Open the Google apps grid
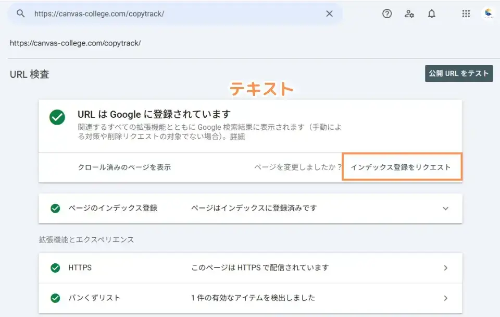Image resolution: width=500 pixels, height=317 pixels. [x=466, y=14]
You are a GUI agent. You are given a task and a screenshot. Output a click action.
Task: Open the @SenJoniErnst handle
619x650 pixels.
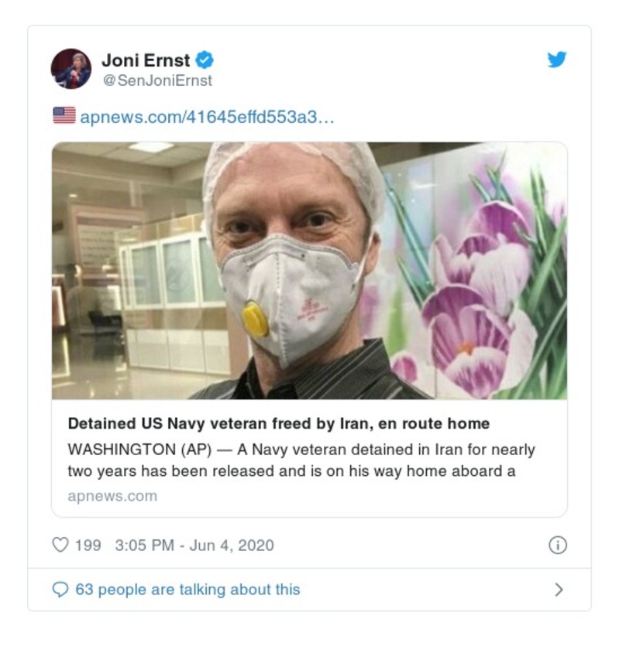pos(156,80)
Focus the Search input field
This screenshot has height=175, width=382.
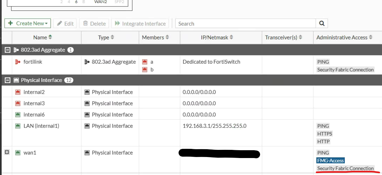coord(245,24)
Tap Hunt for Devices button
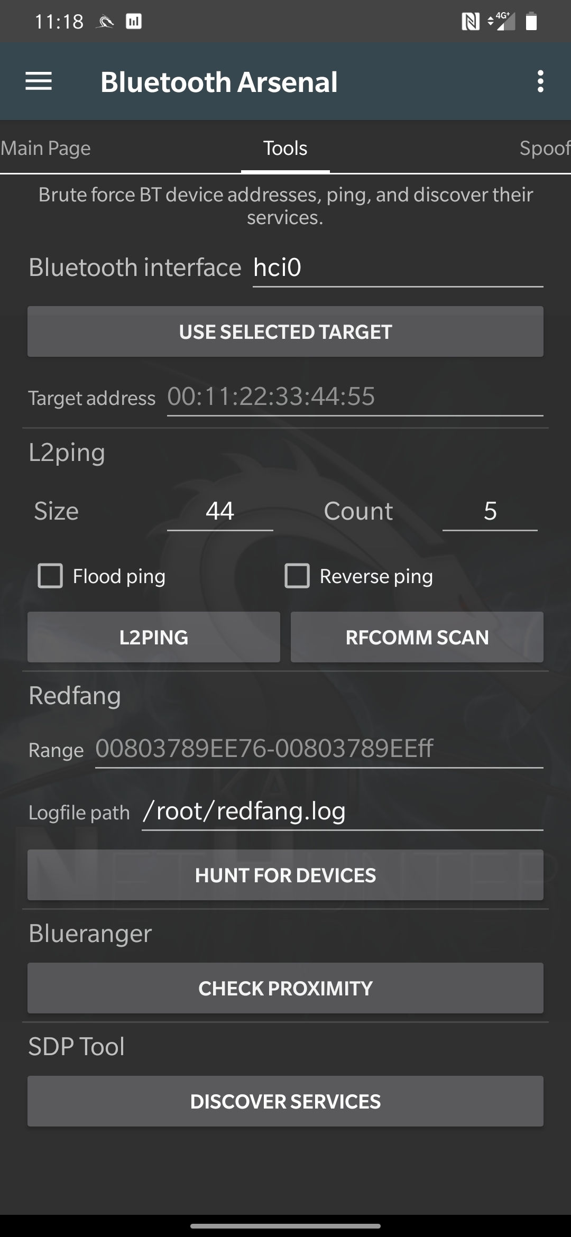Screen dimensions: 571x1237 286,875
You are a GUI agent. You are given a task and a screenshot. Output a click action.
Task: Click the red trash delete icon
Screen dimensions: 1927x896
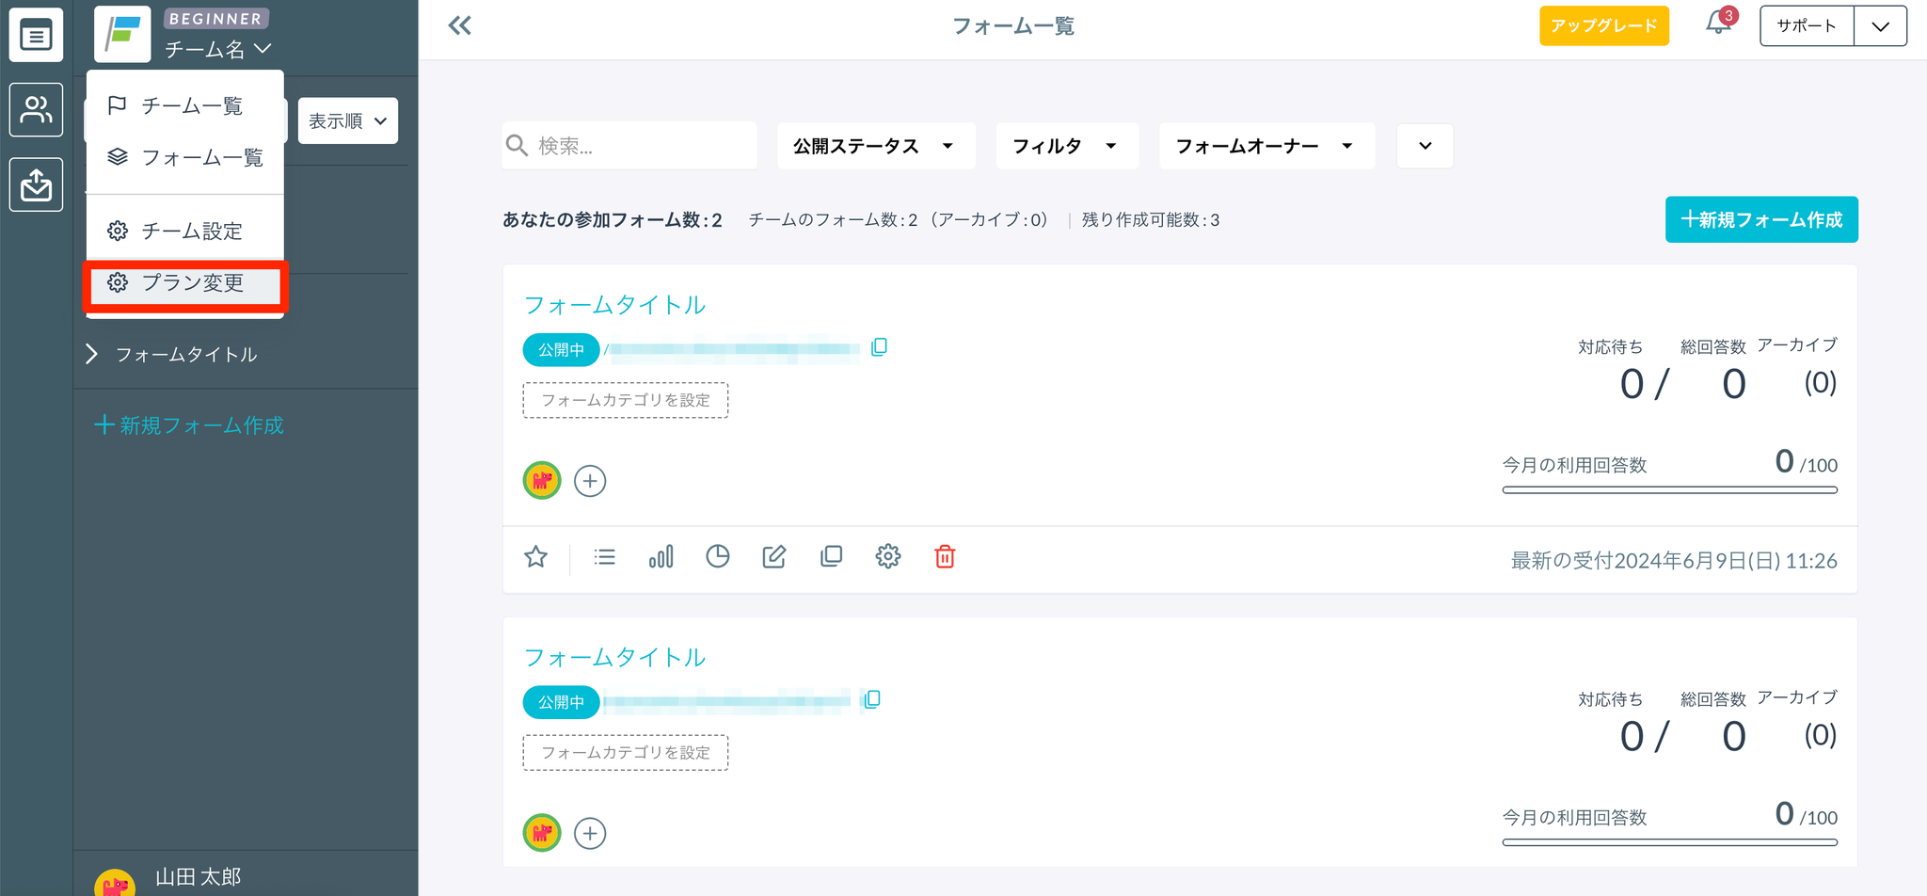pyautogui.click(x=945, y=557)
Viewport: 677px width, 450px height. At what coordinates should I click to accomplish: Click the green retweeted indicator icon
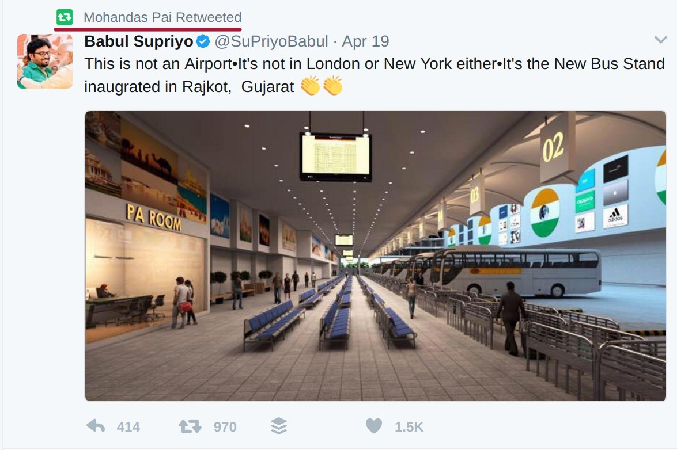coord(65,17)
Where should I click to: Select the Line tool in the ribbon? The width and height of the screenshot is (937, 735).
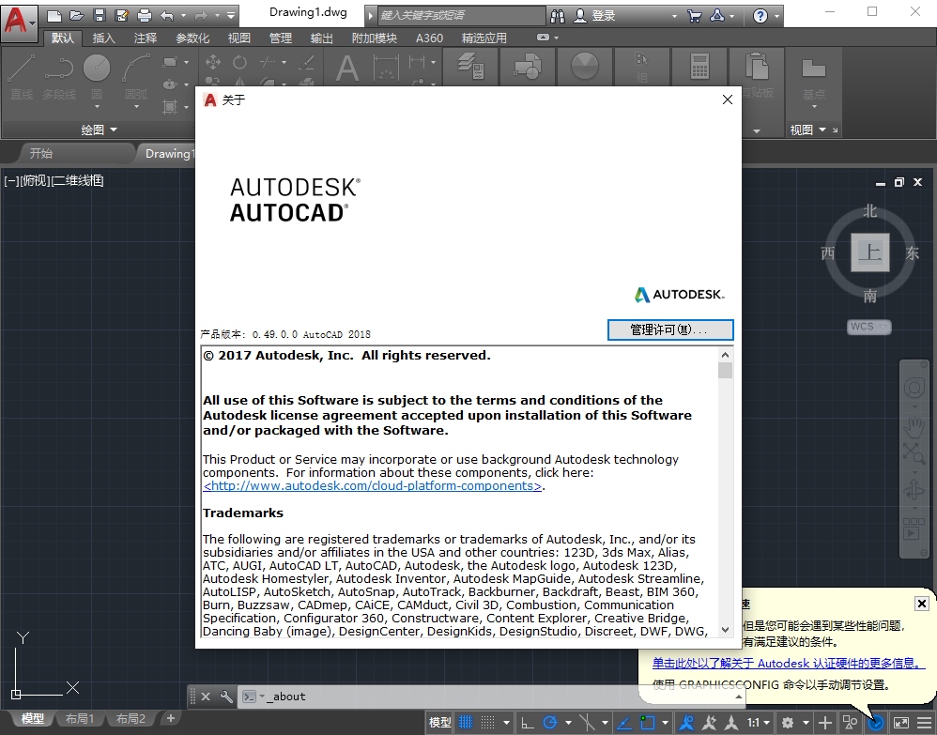click(x=23, y=74)
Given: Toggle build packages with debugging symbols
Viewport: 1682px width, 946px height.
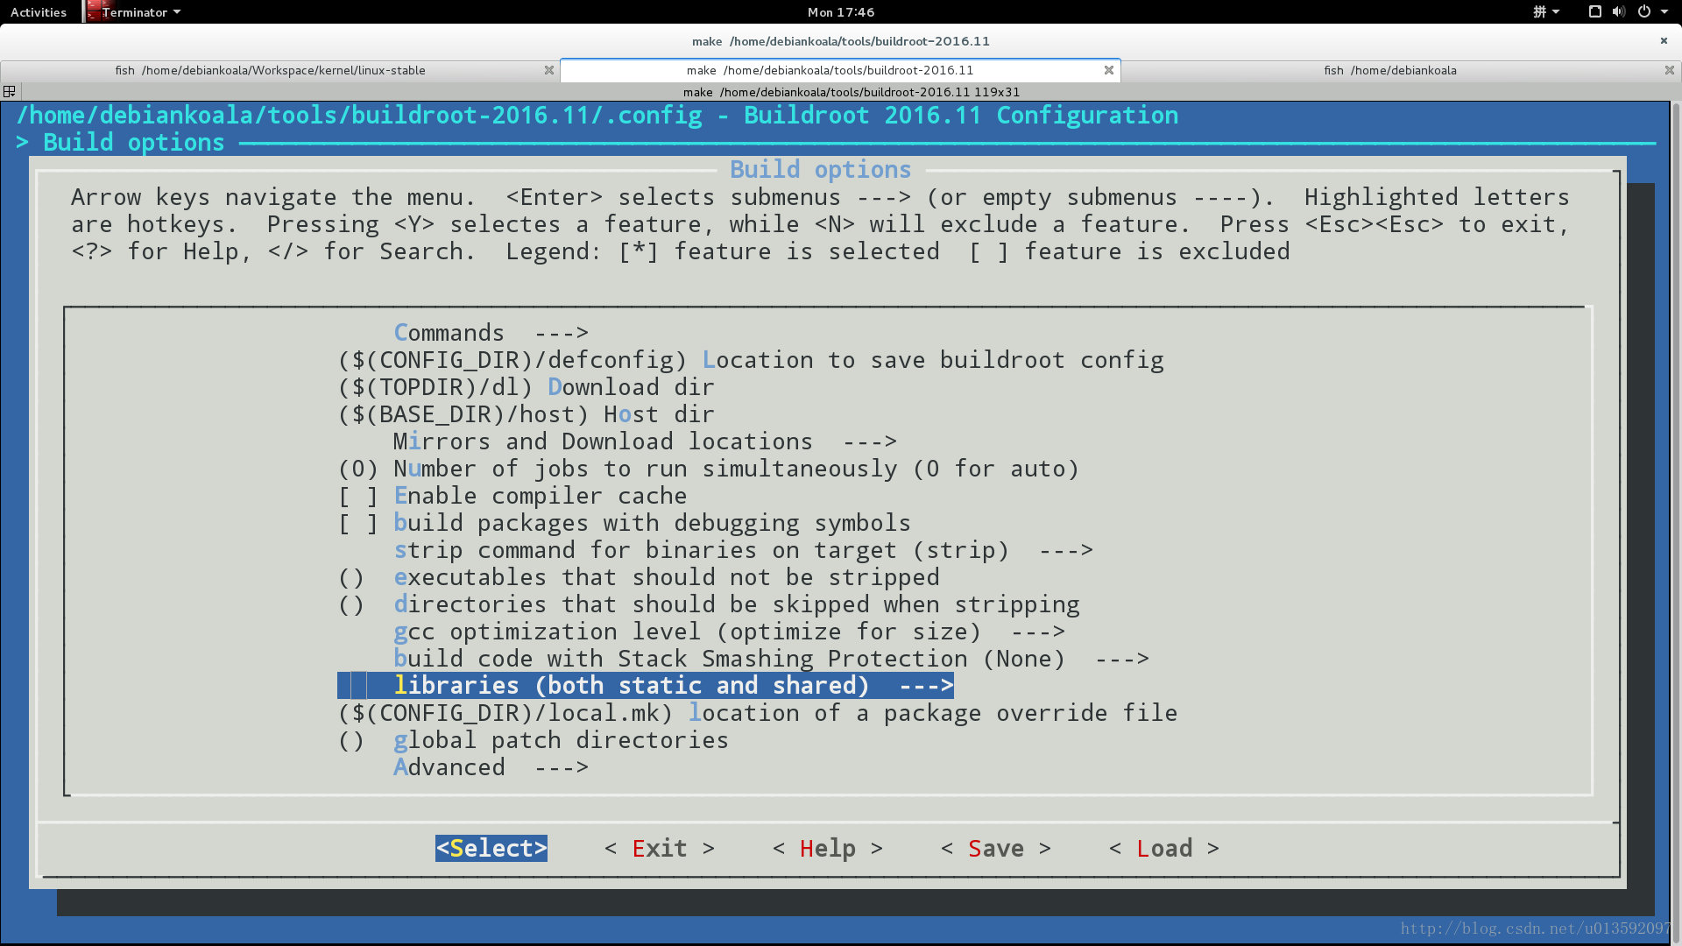Looking at the screenshot, I should pyautogui.click(x=357, y=523).
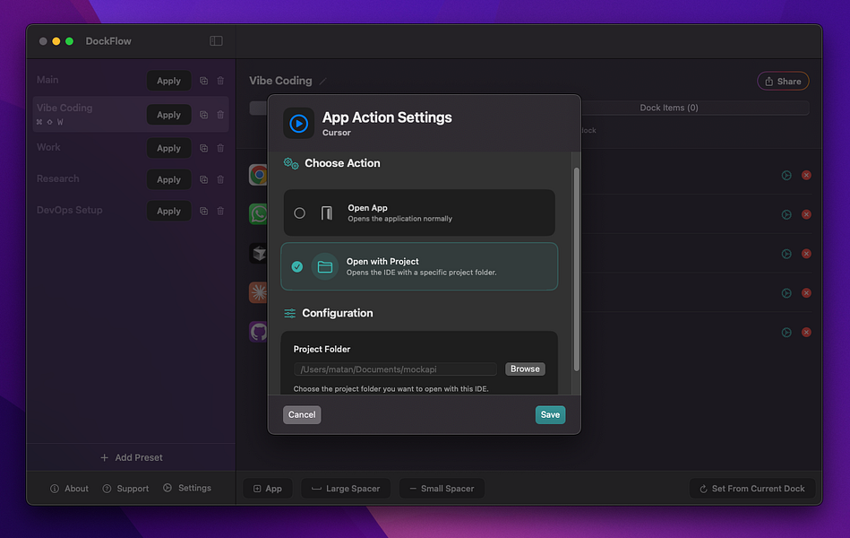Click the dialog's vertical scrollbar

[x=576, y=269]
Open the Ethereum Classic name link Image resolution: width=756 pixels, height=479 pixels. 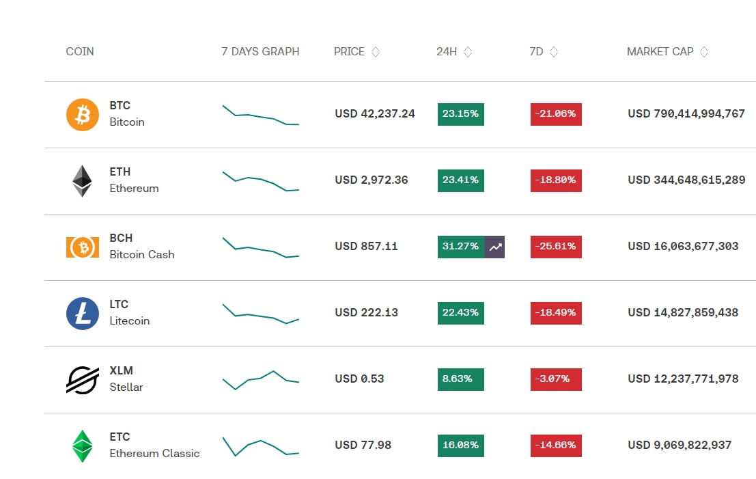pos(154,454)
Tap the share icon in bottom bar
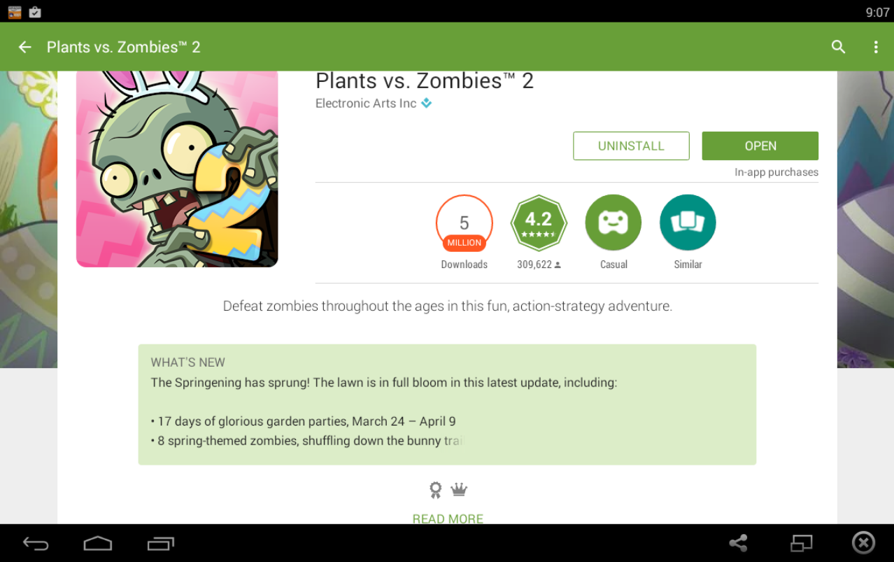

=-=-=-=-=

Set problem:
In the stretch of records from the line containing "Viewport: 677px width, 450px" through the line containing "click(x=23, y=74)", swap "green" for "blue" and write those lines out again with nothing else changed. Leave the pictures out of your answer.

Answer for this exercise:
Viewport: 677px width, 450px height. At what coordinates should I click to accomplish: Click the blue retweeted indicator icon
coord(65,17)
Where should I click to: Select the Line tool in the ribbon? The width and height of the screenshot is (937, 735).
click(x=23, y=74)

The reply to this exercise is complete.